**Aim of the task:**
From the line that contains "Task: Click the" to the end of the entries, copy each line exactly, though the pictures stay out.
Input material START
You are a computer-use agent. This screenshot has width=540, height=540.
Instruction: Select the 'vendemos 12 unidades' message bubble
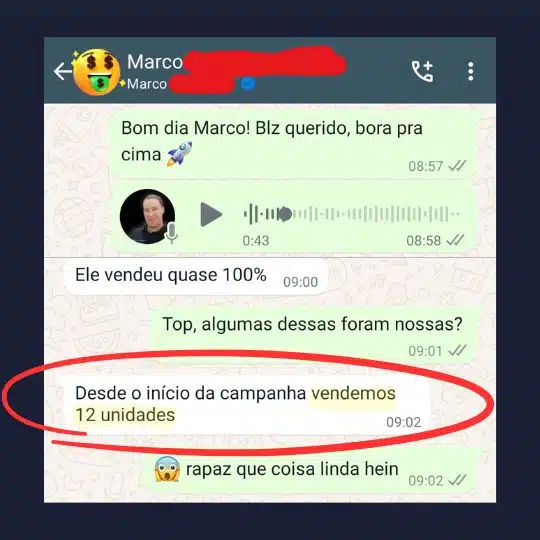coord(247,405)
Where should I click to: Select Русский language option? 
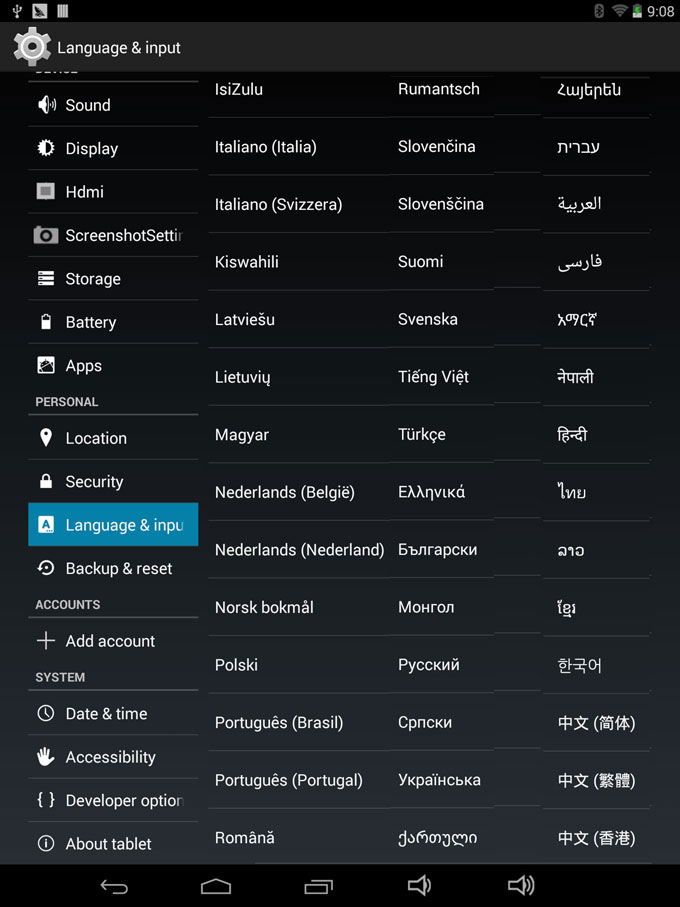point(428,665)
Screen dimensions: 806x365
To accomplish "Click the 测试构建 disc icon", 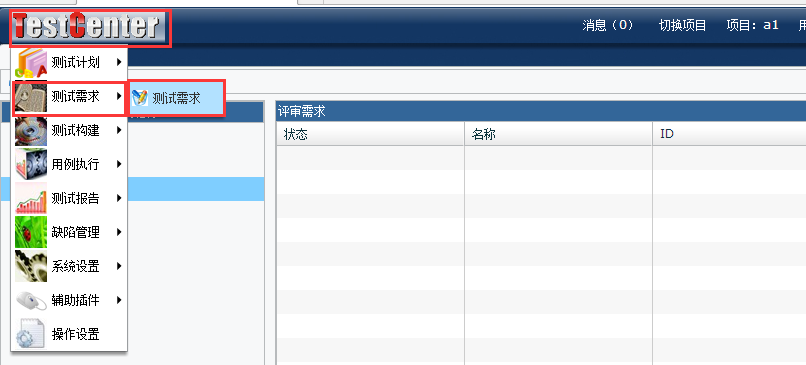I will pos(31,131).
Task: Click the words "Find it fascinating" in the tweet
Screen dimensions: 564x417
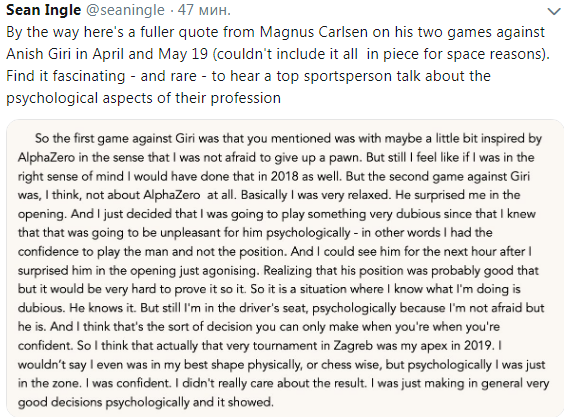Action: (x=65, y=76)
Input material END
**Result below:**
Task: Click the words "Find it fascinating" in the tweet
Screen dimensions: 564x417
Action: (x=65, y=76)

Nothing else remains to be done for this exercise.